Tokenized real estate has quietly grown into a $392 million on-chain market, spread across 58 live assets, but the distribution is far from global.
The data shows a clear geographic imbalance, with the United States and the UAE accounting for roughly 80% of total value.
The current footprint of tokenized real estate remains narrow but measurable. Total asset value sits near $392.52 million, with 10,440 holders and just 396 monthly active addresses, highlighting that capital concentration remains high while user participation is still limited.
Activity spans 10 countries, though most regions contribute marginally to overall value.
From a structural perspective, this is not organic global adoption yet. It is targeted deployment in jurisdictions where legal clarity, property digitization frameworks, and investor appetite already overlap.
The concentration in the U.S. and the UAE reflects where tokenization solves immediate problems. In the U.S., tokenized structures often focus on fractional ownership, funds, and real estate–backed debt within established compliance regimes. In the UAE, especially Dubai-linked projects, tokenization aligns with a broader push toward digitally native property markets and international capital access.
Other regions appear on-chain mostly as experiments rather than scaled deployments, which explains why the asset count rises faster than active usage metrics.

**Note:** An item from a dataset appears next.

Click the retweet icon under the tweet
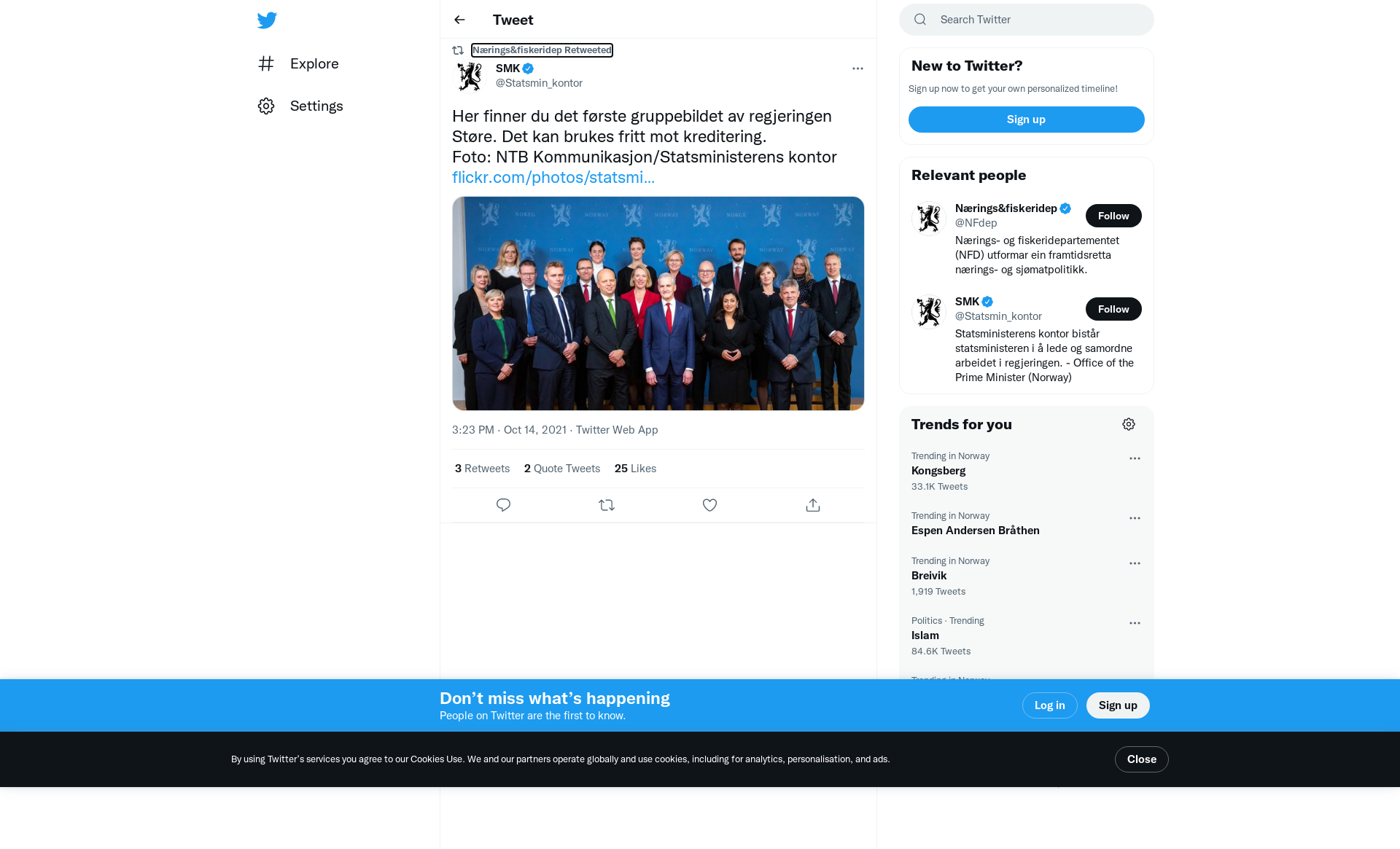The height and width of the screenshot is (849, 1400). (x=607, y=505)
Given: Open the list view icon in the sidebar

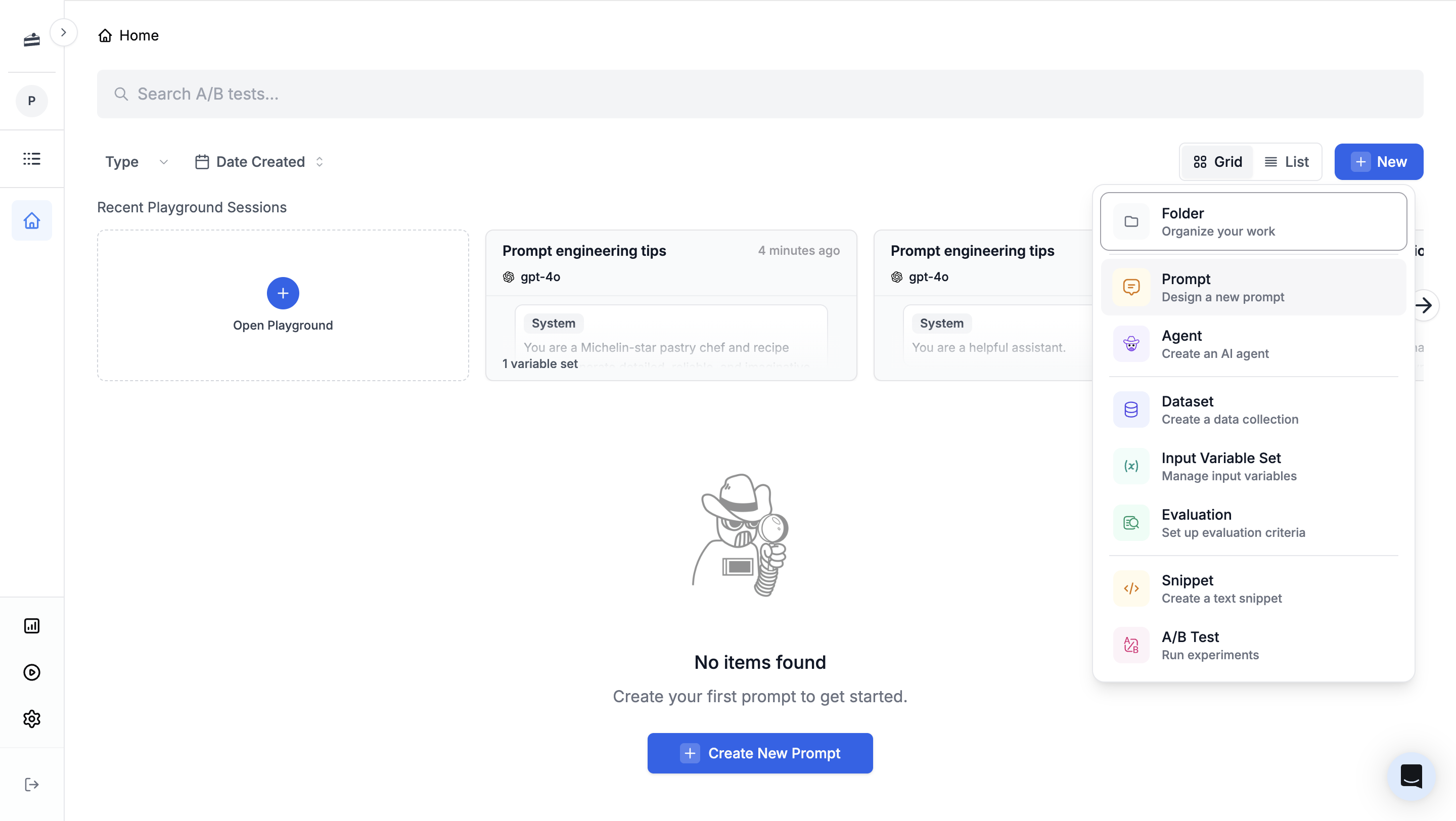Looking at the screenshot, I should (31, 159).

The chart shows that growth has come primarily from new assets being added, not from a surge in address activity. Monthly active addresses remain below 400, even as total value has expanded sharply, indicating that tokenized real estate is still driven by a small group of issuers and investors rather than broad retail participation.
This matters structurally. Until usage scales alongside value, liquidity and secondary market depth will remain constrained.
Tokenized real estate is no longer theoretical, but it is not yet global infrastructure. The current $392 million footprint reflects where regulation and capital already work, not where adoption has fully arrived. For this sector to move beyond a regional niche, growth will need to shift from asset issuance alone toward sustained on-chain activity across a wider set of jurisdictions.